Yoshiwara, lieu de culture raffiné
La principale caractéristique des quartiers réservés du Japon, dont Yoshiwara était le plus représentatif, est qu’ils constituaient une base pour la culture de l’époque d’Edo que représente le diagramme ci-dessous.
Jusqu’à la Restauration de Meiji, les patrons des grandes maisons closes étaient les protecteurs de la poésie, de la musique et des arts théâtraux, et ils parrainaient aussi les acteurs de kabuki. Enfin, ils assuraient aussi l’instruction des prostituées. On attendait des oiran que fréquentaient les samuraïs de classe supérieure et les riches marchands qu’elles possèdent un haut niveau culturel. Parmi les quelque trois à cinq mille prostituées qui travaillaient dans le quartier, elles constituaient une élite ne représentant que 2 % environ du total.

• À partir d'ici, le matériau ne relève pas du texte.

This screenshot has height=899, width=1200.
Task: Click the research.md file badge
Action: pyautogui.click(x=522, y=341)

Je souhaite présenter quelques exemples de ces relations raffinées entre elles et leurs clients. Sakai Hôitsu (1761-1829), frère cadet du chef du fief de Himeji, est un peintre dont l’atelier était situé dans le quartier de Negishi. Il avait racheté une prostituée du nom de Kagawa à la maison close Daimonji-ya de Yoshiwara. Hôitsu, qui était un fidèle du septième Ichikawa Danjurô, le grand acteur de kabuki, excellait aussi dans l’écriture de haïku et de poésie kyôka (poésie comique). Il aimait converser avec les prostituées de haut rang, parce qu’elles avaient beaucoup de répartie, et le patron d’un restaurant proche du quartier réservé de Yoshiwara a laissé un livre qui contient beaucoup de leurs conversations (un ouvrage intitulé Kandan Sûkoku).

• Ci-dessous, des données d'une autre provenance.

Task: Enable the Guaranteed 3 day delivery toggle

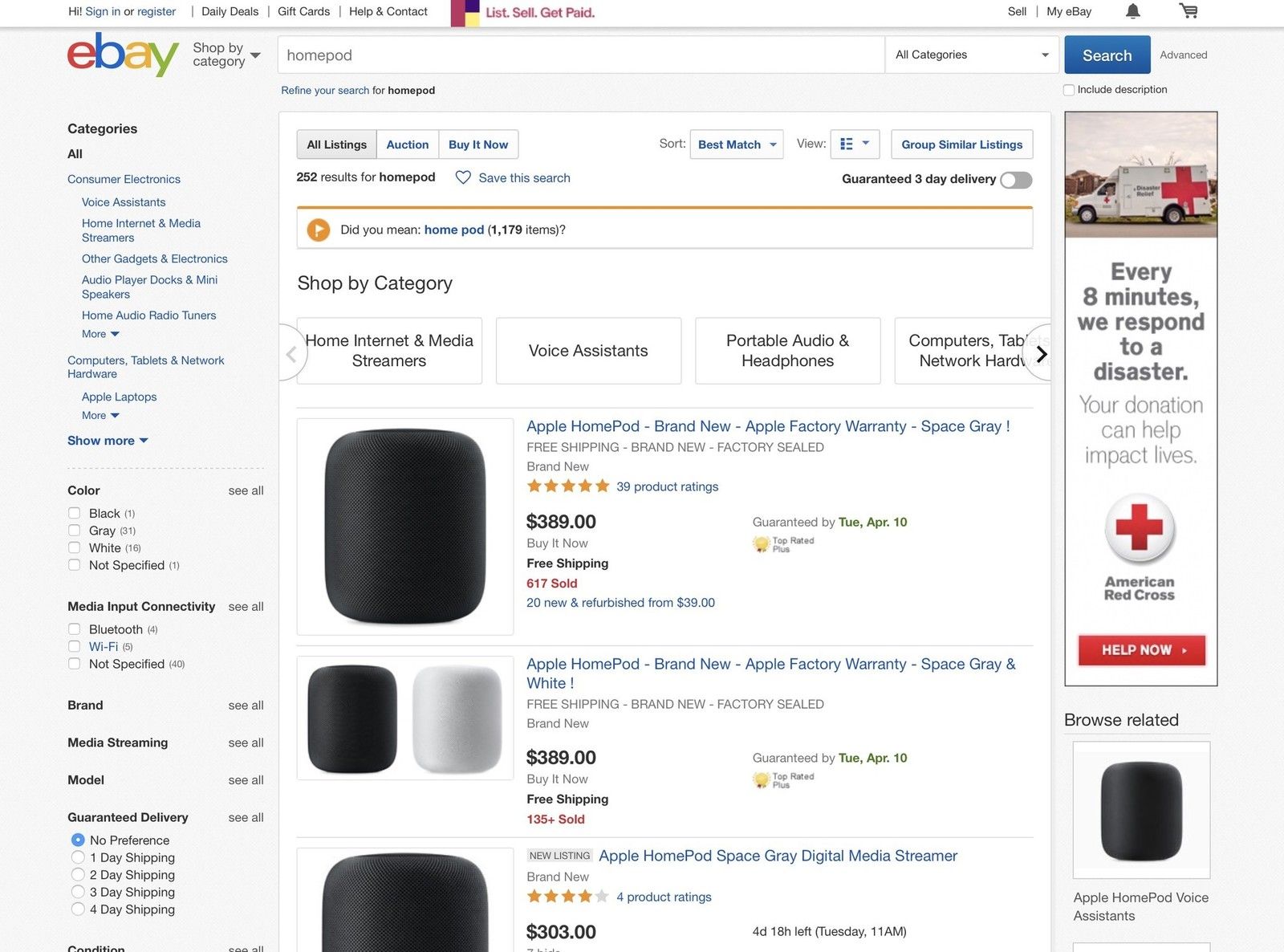Action: point(1015,180)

Un client qui connaissait bien une courtisane du nom d’Ôyodo savait que Hôitsu la fréquentait aussi, et il en était jaloux. Lorsque Ôyodo, qui l’avait appris, montra à Hôitsu un poème qu’elle avait rédigé à ce sujet, avec un jeu de mots sur son nom qui signifie « grand trouble » dans lequel elle disait que les pluies du mois de mai avaient sali son nom, celui-ci y répondit en écrivant un poème à son tour, avec un autre jeu de mots sur le nom de la courtisane. Il y affirmait que l’autre homme n’avait pas lieu d’être jaloux, et sa traduction littérale était à peu près ceci : Si les pluies du mois de mai ont troublé l’eau, on n’y voit plus les carpes qui y nagent. Le poème se concluait ainsi : Les eaux troubles ne connaissent pas encore les subtilités de l’amour, et insistait que la rumeur était dénuée de fondement. On lit ensuite que les deux hommes en ont ri ensemble en buvant du saké dans un restaurant d’anguilles grillées.

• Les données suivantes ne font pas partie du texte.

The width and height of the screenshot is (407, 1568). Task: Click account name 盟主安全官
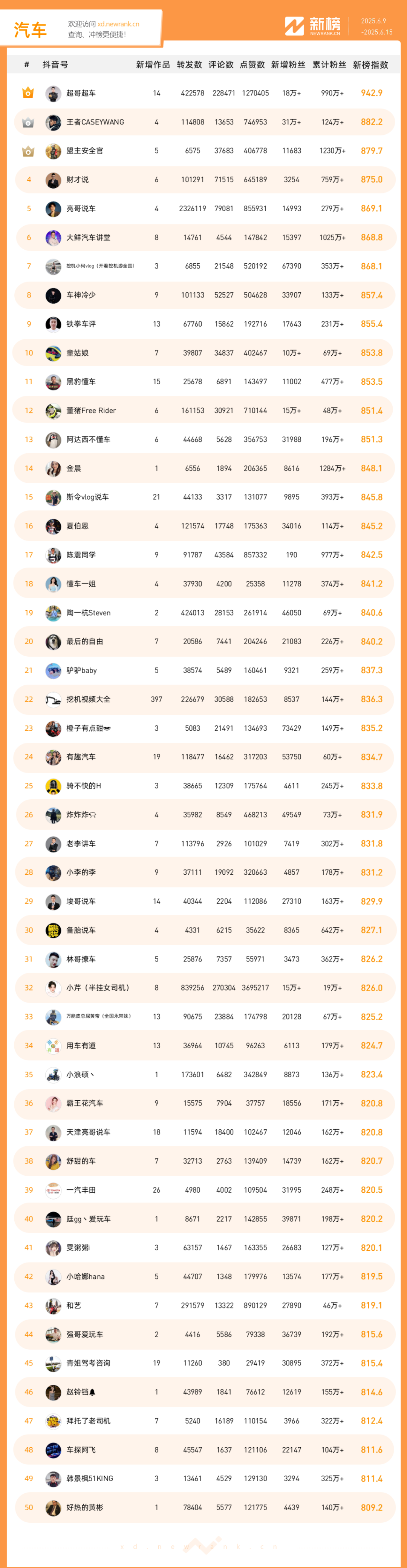84,151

Hôitsu a aussi composé des mélodies pour les festivals des temples de Kanda Myôjin, de Sannô Gongen (l’actuel sanctuaire Hie), participant depuis le quartier de Sakuma (appelé aujourd’hui Kanda-Sakuma) ou celui d’Uogashi (actuel Nihonbashi). Il en a aussi écrit les paroles, mais les geishas masculins de Yoshiwara, qui étaient des musiciens de haut niveau, faisaient aussi de la musique pour accompagner le théâtre kabuki. Ce sont eux qui arrangeaient les chants populaires qu’ils avaient apportés de leur province à Edo où ils étaient venus travailler en compositions vocales élégantes.
Yoshiwara était un lieu où l’on se rencontrait, un genre de salon, et le berceau des arts d’Edo.
« Mizuki de l’établissement Kakusenrô à Yoshiwara », de Utagawa Kunisada II (1869, collection privée). Portrait de femme en format horizontal, ce qui est inhabituel. On voit la rue Nakanochô depuis l’entrée principale de Yoshiwara, à la lumière de la Lune.